DATA FOR THIS TASK:
:::::
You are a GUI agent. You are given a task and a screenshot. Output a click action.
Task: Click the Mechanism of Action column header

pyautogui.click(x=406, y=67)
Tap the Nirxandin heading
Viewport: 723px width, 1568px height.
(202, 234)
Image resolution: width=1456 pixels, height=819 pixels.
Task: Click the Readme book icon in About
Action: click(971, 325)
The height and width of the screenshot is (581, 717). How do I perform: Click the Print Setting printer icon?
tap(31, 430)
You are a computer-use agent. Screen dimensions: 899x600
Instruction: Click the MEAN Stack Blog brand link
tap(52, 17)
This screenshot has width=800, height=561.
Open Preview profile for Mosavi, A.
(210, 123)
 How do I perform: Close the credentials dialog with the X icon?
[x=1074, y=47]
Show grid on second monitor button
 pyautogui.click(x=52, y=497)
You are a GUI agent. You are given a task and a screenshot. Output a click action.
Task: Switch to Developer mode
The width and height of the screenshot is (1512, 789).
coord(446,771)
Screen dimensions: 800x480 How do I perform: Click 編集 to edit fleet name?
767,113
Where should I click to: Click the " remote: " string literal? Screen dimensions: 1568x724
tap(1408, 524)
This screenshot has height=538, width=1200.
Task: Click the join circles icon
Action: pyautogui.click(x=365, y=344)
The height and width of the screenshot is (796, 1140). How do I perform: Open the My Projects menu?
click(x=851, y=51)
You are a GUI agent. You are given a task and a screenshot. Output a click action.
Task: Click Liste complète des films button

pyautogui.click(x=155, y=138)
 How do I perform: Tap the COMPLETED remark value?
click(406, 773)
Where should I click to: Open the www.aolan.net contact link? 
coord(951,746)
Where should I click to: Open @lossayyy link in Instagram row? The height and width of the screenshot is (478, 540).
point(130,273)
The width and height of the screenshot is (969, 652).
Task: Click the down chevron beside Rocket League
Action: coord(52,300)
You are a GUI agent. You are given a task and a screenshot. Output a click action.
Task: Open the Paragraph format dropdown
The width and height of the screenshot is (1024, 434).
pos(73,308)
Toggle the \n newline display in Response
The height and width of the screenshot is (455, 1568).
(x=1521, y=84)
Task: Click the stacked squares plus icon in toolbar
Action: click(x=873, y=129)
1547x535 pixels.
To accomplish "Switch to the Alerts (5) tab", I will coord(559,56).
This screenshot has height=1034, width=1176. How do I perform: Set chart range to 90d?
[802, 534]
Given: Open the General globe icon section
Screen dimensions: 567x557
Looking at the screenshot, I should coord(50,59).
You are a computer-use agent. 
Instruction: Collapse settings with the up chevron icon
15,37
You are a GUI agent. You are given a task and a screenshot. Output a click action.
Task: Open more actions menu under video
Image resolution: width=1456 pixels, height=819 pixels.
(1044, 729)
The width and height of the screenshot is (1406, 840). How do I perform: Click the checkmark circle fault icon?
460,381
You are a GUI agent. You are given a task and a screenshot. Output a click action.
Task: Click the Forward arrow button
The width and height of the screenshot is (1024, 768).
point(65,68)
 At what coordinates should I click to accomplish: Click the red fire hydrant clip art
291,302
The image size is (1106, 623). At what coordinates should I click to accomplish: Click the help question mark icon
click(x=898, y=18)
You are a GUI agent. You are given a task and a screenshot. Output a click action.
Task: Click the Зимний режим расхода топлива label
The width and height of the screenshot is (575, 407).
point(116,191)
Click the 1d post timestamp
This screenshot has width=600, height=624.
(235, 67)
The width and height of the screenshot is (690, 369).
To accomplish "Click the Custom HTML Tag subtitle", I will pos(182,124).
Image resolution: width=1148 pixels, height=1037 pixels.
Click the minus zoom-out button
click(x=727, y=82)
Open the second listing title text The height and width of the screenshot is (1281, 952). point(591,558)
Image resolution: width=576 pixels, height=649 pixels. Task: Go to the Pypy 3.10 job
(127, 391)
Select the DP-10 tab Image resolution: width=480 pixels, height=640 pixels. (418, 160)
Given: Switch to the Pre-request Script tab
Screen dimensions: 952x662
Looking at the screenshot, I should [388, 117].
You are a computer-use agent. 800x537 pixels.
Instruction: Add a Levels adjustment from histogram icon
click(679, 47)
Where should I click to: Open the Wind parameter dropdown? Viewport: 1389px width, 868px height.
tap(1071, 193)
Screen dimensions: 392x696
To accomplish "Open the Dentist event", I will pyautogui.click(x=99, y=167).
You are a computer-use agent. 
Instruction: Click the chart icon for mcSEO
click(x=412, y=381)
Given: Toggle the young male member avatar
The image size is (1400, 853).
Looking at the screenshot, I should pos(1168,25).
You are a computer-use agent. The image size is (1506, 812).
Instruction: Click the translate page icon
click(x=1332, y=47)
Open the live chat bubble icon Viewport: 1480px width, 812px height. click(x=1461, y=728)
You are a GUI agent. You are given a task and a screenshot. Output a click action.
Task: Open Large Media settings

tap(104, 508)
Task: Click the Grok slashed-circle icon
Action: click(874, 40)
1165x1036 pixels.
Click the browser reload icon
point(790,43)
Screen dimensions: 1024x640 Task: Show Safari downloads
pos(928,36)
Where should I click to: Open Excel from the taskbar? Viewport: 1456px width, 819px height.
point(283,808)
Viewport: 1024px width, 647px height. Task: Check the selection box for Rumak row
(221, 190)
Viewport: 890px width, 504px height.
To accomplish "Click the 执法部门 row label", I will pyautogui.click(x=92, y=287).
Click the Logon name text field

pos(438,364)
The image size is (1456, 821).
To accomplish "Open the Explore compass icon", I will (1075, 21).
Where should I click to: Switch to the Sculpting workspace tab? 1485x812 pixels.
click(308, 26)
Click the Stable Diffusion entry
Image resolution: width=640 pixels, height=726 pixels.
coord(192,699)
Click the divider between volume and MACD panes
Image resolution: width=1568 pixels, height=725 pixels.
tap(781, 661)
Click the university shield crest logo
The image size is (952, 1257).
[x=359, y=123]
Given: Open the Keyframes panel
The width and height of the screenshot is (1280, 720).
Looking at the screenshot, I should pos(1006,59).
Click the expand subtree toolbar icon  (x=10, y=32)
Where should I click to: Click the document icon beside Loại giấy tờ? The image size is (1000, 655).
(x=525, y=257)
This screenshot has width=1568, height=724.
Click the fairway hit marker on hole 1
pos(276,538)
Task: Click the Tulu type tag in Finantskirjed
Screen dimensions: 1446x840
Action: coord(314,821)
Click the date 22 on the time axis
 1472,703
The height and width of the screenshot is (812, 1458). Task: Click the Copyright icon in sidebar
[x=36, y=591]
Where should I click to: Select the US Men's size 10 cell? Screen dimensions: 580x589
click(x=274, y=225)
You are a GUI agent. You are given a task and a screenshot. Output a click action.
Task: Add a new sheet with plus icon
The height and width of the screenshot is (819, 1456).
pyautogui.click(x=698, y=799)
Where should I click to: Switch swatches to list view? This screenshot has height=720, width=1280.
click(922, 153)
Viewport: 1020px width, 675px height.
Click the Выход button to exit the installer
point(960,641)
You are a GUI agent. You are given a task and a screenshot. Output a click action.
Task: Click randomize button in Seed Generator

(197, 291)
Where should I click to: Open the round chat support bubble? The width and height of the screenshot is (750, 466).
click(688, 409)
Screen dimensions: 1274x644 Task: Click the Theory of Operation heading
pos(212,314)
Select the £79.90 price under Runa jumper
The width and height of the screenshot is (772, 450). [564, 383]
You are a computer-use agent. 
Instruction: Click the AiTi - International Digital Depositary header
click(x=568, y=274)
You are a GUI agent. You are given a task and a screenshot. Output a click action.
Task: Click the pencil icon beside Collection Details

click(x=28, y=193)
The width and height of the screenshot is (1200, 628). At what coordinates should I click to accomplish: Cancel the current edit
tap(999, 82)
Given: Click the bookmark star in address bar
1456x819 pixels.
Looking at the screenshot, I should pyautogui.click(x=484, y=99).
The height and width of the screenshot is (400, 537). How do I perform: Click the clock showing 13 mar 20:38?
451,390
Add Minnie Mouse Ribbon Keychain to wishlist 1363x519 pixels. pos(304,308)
:::::
WHAT IS ASKED: Copy out the lines word for word, from the first line up to and including the line with "coord(446,771)".

EXERCISE ANSWER:
You are a GUI agent. You are given a task and a screenshot. Output a click action.
Task: Click the Mechanism of Action column header

pyautogui.click(x=406, y=67)
Tap the Nirxandin heading
Viewport: 723px width, 1568px height.
(202, 234)
Image resolution: width=1456 pixels, height=819 pixels.
Task: Click the Readme book icon in About
Action: click(971, 325)
The height and width of the screenshot is (581, 717). How do I perform: Click the Print Setting printer icon?
tap(31, 430)
You are a computer-use agent. Screen dimensions: 899x600
Instruction: Click the MEAN Stack Blog brand link
tap(52, 17)
This screenshot has width=800, height=561.
Open Preview profile for Mosavi, A.
(210, 123)
 How do I perform: Close the credentials dialog with the X icon?
[x=1074, y=47]
Show grid on second monitor button
 pyautogui.click(x=52, y=497)
You are a GUI agent. You are given a task and a screenshot. Output a click action.
Task: Switch to Developer mode
The width and height of the screenshot is (1512, 789).
coord(446,771)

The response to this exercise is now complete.